Beyond this, there are all kinds of tricks people have developed (interesting activation functions for neurons, grouping + segregating neurons, introducing a dimension of recurrence/time, dataset pre-processing, using bigger datasets, having another model generate data that's deliberately challenging for the first model) to try to converge to a more robust/accurate encoding, or to try to converge to a decent encoding at a faster rate.

There is no magic here at the lowest level – you can interrogate the math at each step and it'll make sense.

The "magic" is that we have zero epistemology to explain why tricks work, other than "look, ma test results". We know certain techniques work, and we have post-hoc intuitive explanations, but we're mostly fumbling our way "forwards" via trial and error.

This is "science" in the 17th century definition of the term, where we're mixing chemicals together and seeing what happens. Maybe we'll have a good theoretical explanation for our experimental results 100 years from now, if we're still around.

Nobody said anything about Magic.

>There is no magic here at the lowest level – you can interrogate the math at each step and it'll make sense.

See that's the thing. You can't unless "making sense" has lost all meaning.

That you can see a bunch of signals firing or matrices being multiplied does not mean they "make sense" or are meaningful to you. Lol level gibberish is still gibberish.

Our ability to divine the purpose of activations of anything but the extremely small scale is atrocious.

>Our ability to divine the purpose of activations of anything but the extremely small scale is atrocious.

The value of each parameter is chosen to minimize the loss. This applies to every single weight of the model. Not all weighs affect loss the same amount which is why concepts like pruning exist.

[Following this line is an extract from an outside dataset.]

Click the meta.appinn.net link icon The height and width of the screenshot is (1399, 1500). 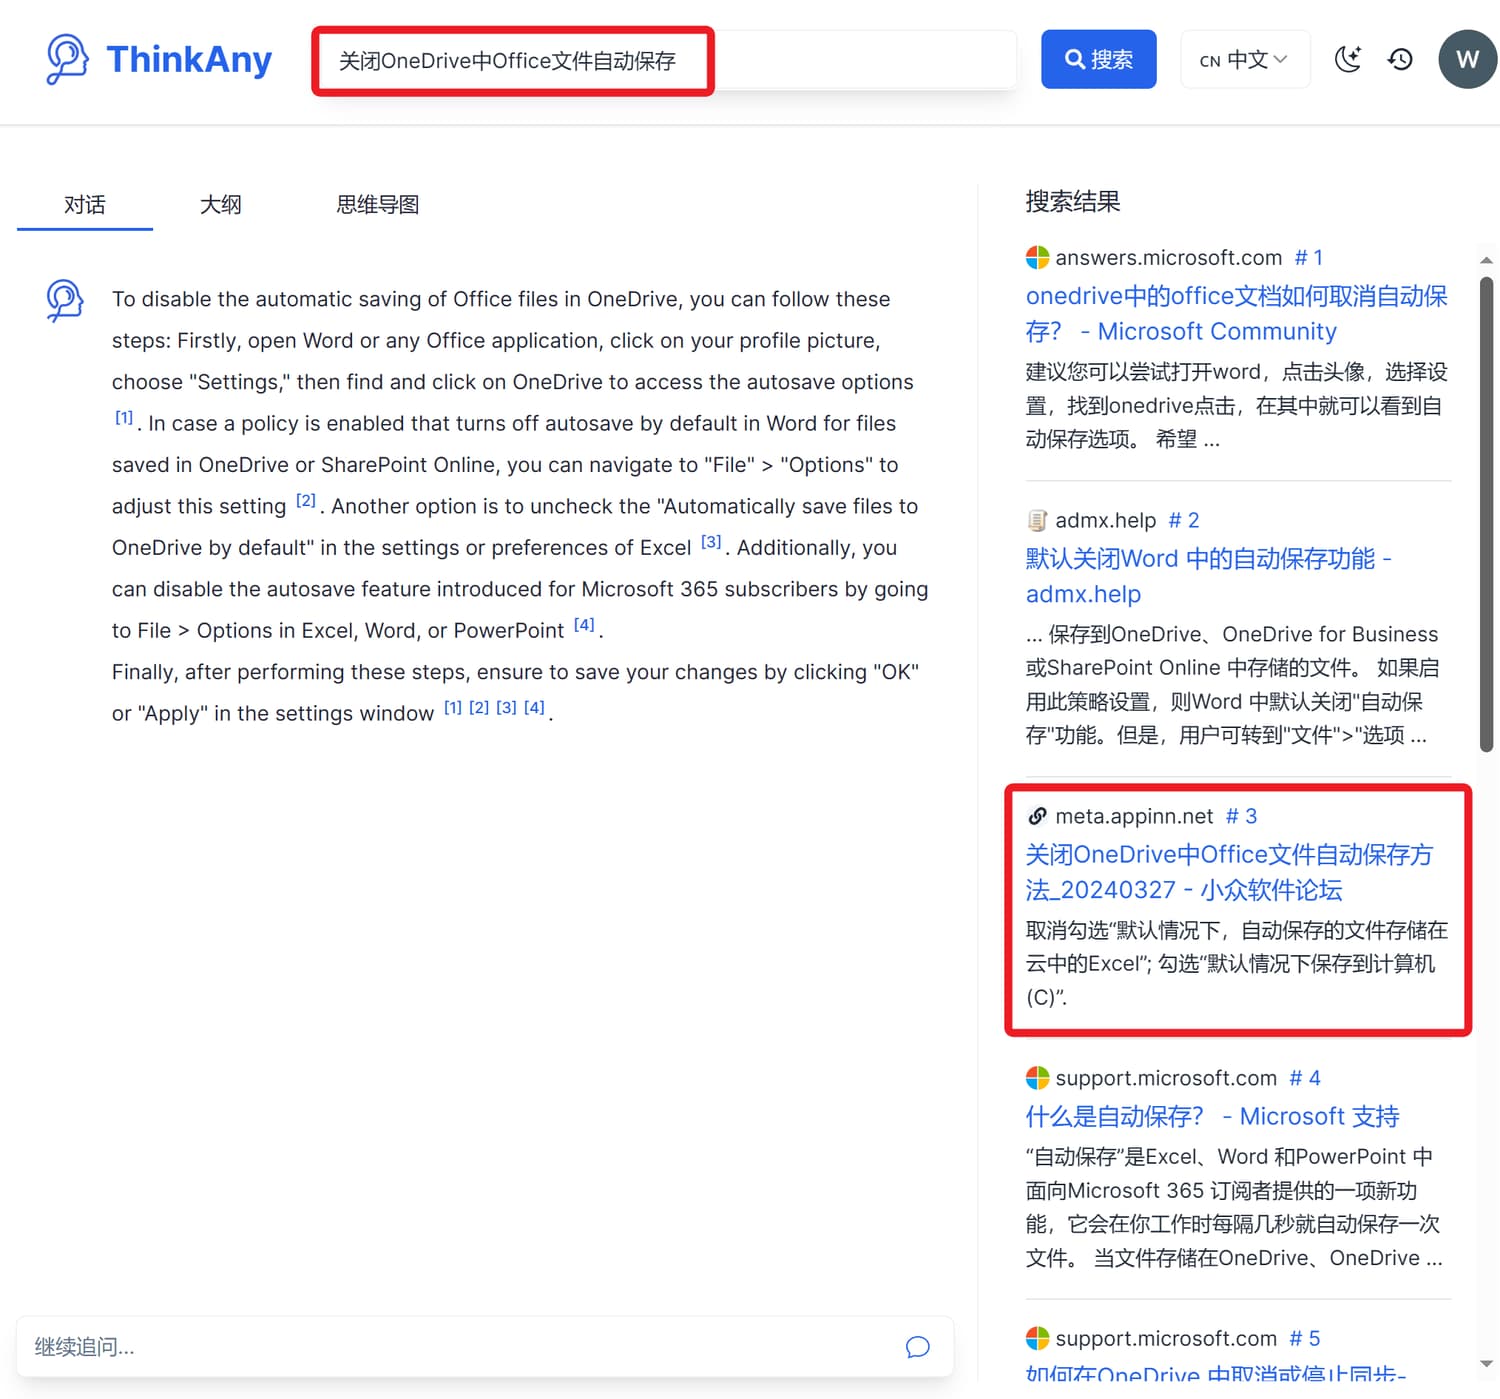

>The value of each parameter is chosen to minimize the loss

Vague and fairly useless. What is it doing to minimize loss ?

>Not all weighs affect loss the same amount which is why concepts like pruning exist.

Only weights with values close to or at zero get pruned. It's not because we know what each weight does and can tell what would work otherwise.

>Vague and fairly useless.

When creating a model your goal is to find one with minimal loss. Being able to figure how to improve a model by finding weights that reduce the loss is not a vague or useless idea.

>What is it doing to minimize loss?

The value helps us get to a location in the parameter space with lower loss.

>Only weights with values close to or at zero get pruned.

Weights near 0 don't change the results of the calculations they are used in my much which is why they don't effect loss very much.

Anyone satisfied with "it's gradient descent" as an explanation isn't displaying much curiosity.